#### EXCERPT

After she was gone the whole discourse turned upon religion, what we believed or did not believe in our country, and this continued till day-light, when we all agreed to take a little sleep, then breakfast, and go to court. We did so, but Aylo went to Koscam, and Tecla Mariam to the Ras, so I met none of them with the king. When I went in he was hearing a pleading upon a cause of some consequence, and paying great attention. One of the parties had finished, the other was replying with a great deal of graceful action, and much energy and eloquence.—They were bare down to their very girdle, and would seem rather prepared for boxing than for speaking.

This being over, the room was cleared, and I made my prostration. "I do demand of you, says the king abruptly, Whether Nebuchadnezzar is a saint or no?" I bowed, saying, "Your majesty knows I am no judge of these matters, and it makes me enemies to speak about them."—"I know, says he gravely, that you will answer my question when I ask it; let me take care of the rest."—"I never thought, said I, sir, that Nebuchadnezzar had any pretensions to be a saint. He was a scourge in God's hand, as is famine or the plague, but that does not make either of them a wholesome visitation."—"What! says he, Does not God call him his servant? Does he not say that he did his bidding about Tyre, and that he gave him Egypt to plunder for his recompence? Was not it by God's command he led his people into captivity? and did not he believe in God, when Shadrach, Meshech, and Abednego escaped from the fiery furnace? Surely he must be a saint."—"I am perfectly satisfied, said I, and give my consent to his canonization, rather than either your majesty, or Abba Salama, should excommunicate me upon the question." He now laughed out, and seemed greatly diverted, and was going to speak, when Tecla Mariam, and a number of others, came in. I withdrew to the side with respect, as the secretary had a small piece of paper in his hand. He staid about two minutes with the king, when the room filled, and the levee began. I wished Tecla Mariam might not be the worse for last night's sitting up. "The better, the better, says he, much the better. You see we are becoming all good, day and night we are busy about religion."—"Are you upon Nebuchadnezzar to-day, friend? said I; the king says to me he is a saint."—"Just such a saint, I suppose, says he, as our Ras Michael, who, I believe, is jealous of him, for he is going himself to decide this dispute immediately. Go to the Ashoa[1] and you will hear it."

########
#### RECORDED DATA

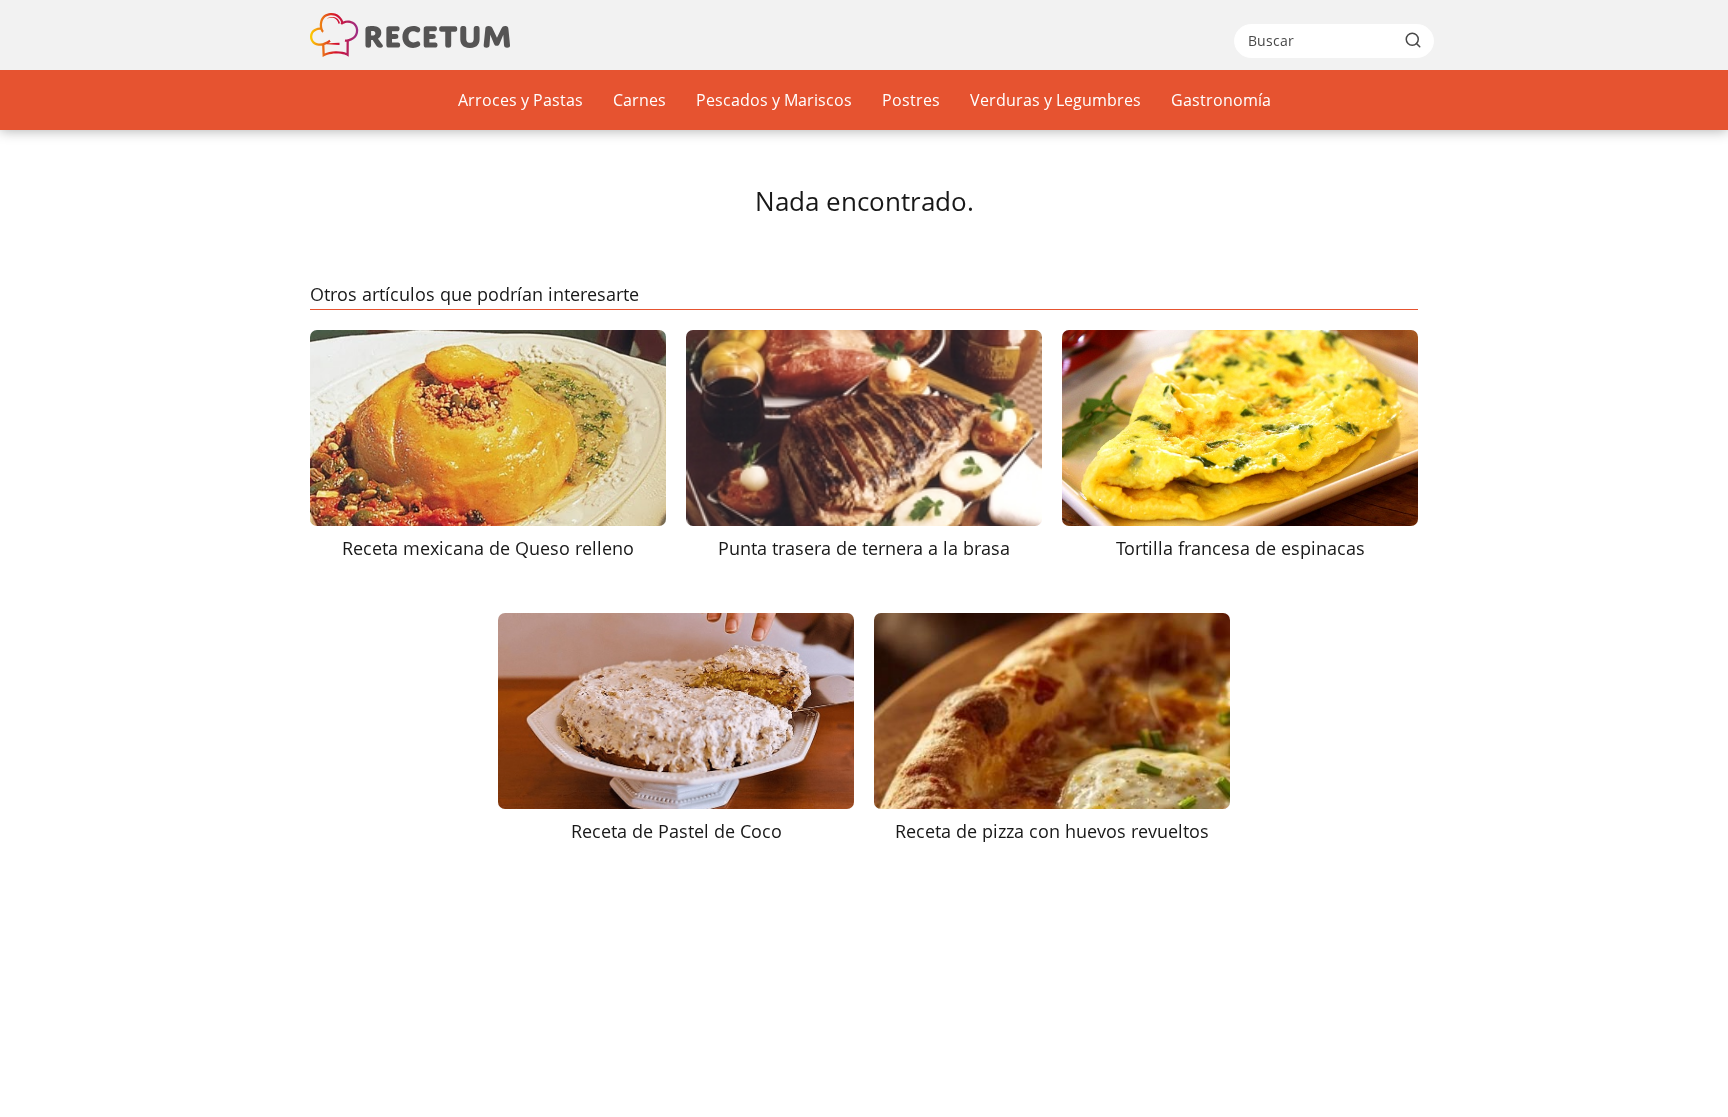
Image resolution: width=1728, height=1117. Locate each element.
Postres (911, 100)
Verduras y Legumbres (1055, 100)
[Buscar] (1413, 40)
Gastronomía (1221, 100)
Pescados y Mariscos (774, 100)
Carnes (639, 100)
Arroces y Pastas (520, 100)
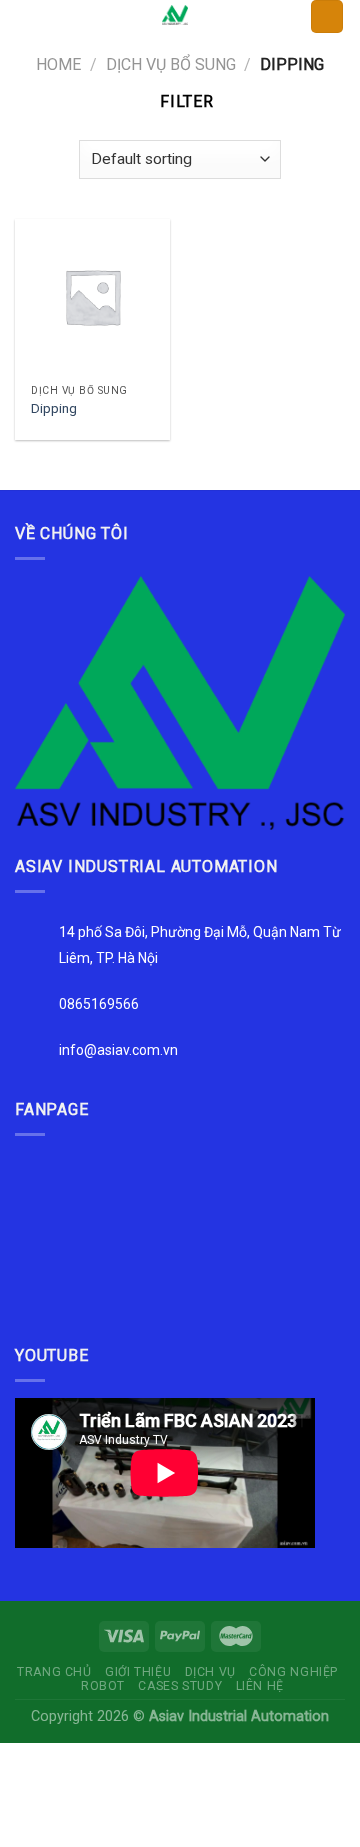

########

**TO DO**:
1 – Name every place mentioned in the passage about the king and Nebuchadnezzar.
2 – Carry on the passage about the king and Nebuchadnezzar from its last sentence.

**RESPONSES FOR EACH TASK**:
1 – Koscam, Tyre, Egypt, the Ashoa

2 –
There was a number of people in the outer court of the king's house, crying very tumultuously for a convocation of the church. At twelve o'clock there was no word of Michael at the palace; but I saw the members of the council there, and expected he was coming. Instead of this, the large kettle-drum, or nagareet, called the lion, was carried to the king's gate, which occasioned great speculation. But presently proclamation was made in these words, given me by Tecla Mariam himself:—"Hear! hear! hear! they that pretend they do not hear this, will not be the last punished for disobeying:—Whereas many disorderly and idle persons have flocked to this capital for some days past, and brought no provisions for themselves or others, and have frightened the country people from coming to market, whereby all degrees of men, in this capital, are threatened with famine, and scarcity is already begun; this is, therefore, to give notice, That if any such people, after twelve o'clock to-morrow, be found in this city, or in the roads adjoining thereto, they shall be punished like rebels and robbers, and their fault not prescribed for seven years."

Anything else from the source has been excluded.